Des nouvelles qui nous ont fait vivre moult émotions. Du sourire à la compassion. De l'indignation à l'étonnement. On ose écrire qu'un brin de perversité pimente ces histoires, qui nous a réjouie, accentuant l'effet empoisonné que ressentent ces vieilles personnes s'agitant entre les divers déchirements que fomente l'âge avancé.

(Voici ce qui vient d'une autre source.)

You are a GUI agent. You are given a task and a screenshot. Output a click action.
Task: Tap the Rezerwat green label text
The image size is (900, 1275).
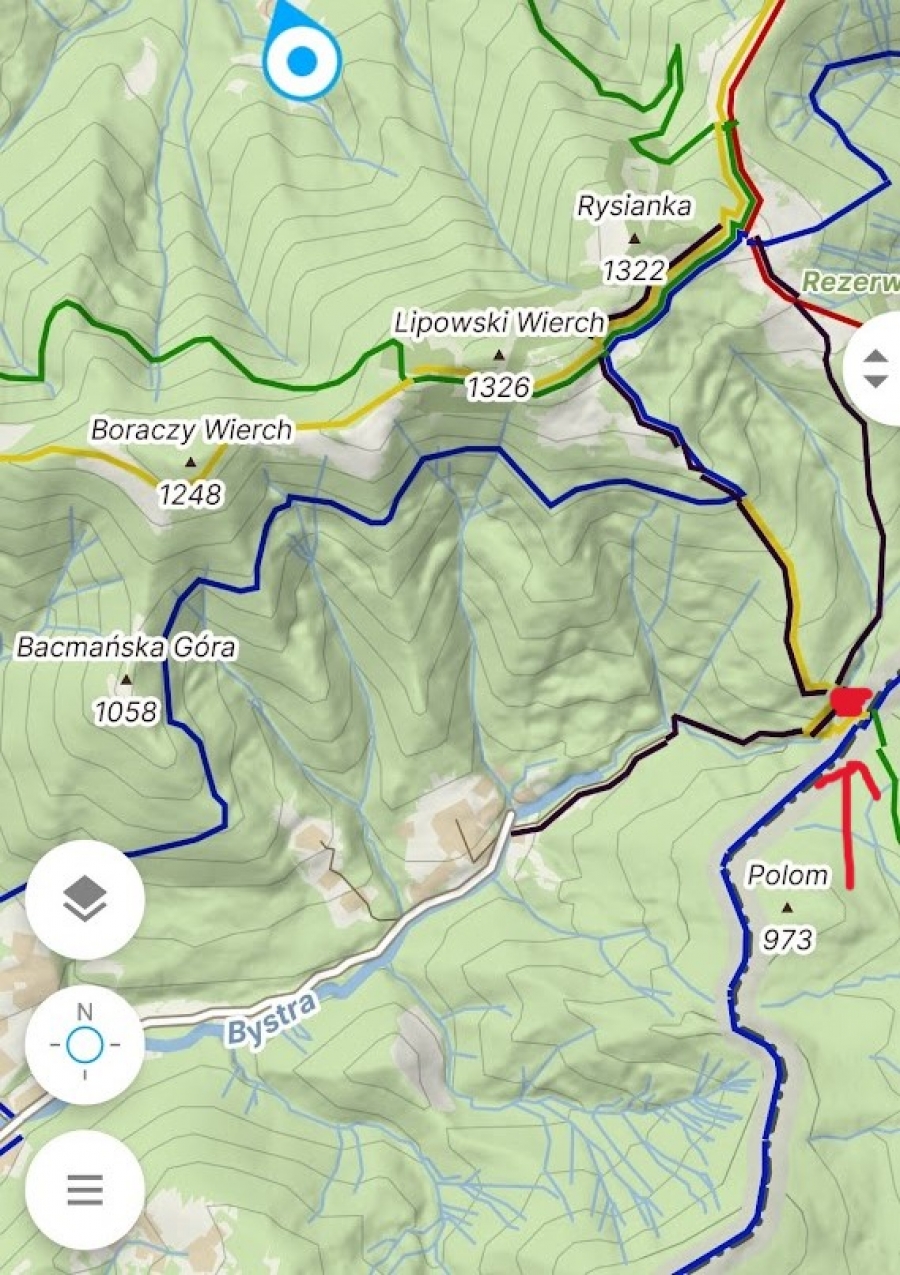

Décryptant l'inutilité des choses qui ne servent plus à rien, sinon à observer le comportement de ses semblables enfermés avec soi-même, victimes de gens qui, se retirant dans le déni, s'astreignent à croire que la vieillesse est un accident de parcours qui n'arrive qu'aux autres. Déniant de cette manière consciente le travail lent mais impitoyable qui opère sur le corps et dans la mémoire. Miroir infaillible du temps qui s'écoule, qu'a su si bien dépeindre un écrivain perspicace avant que l'accablent les premières griffures sournoises d'un âge caduc.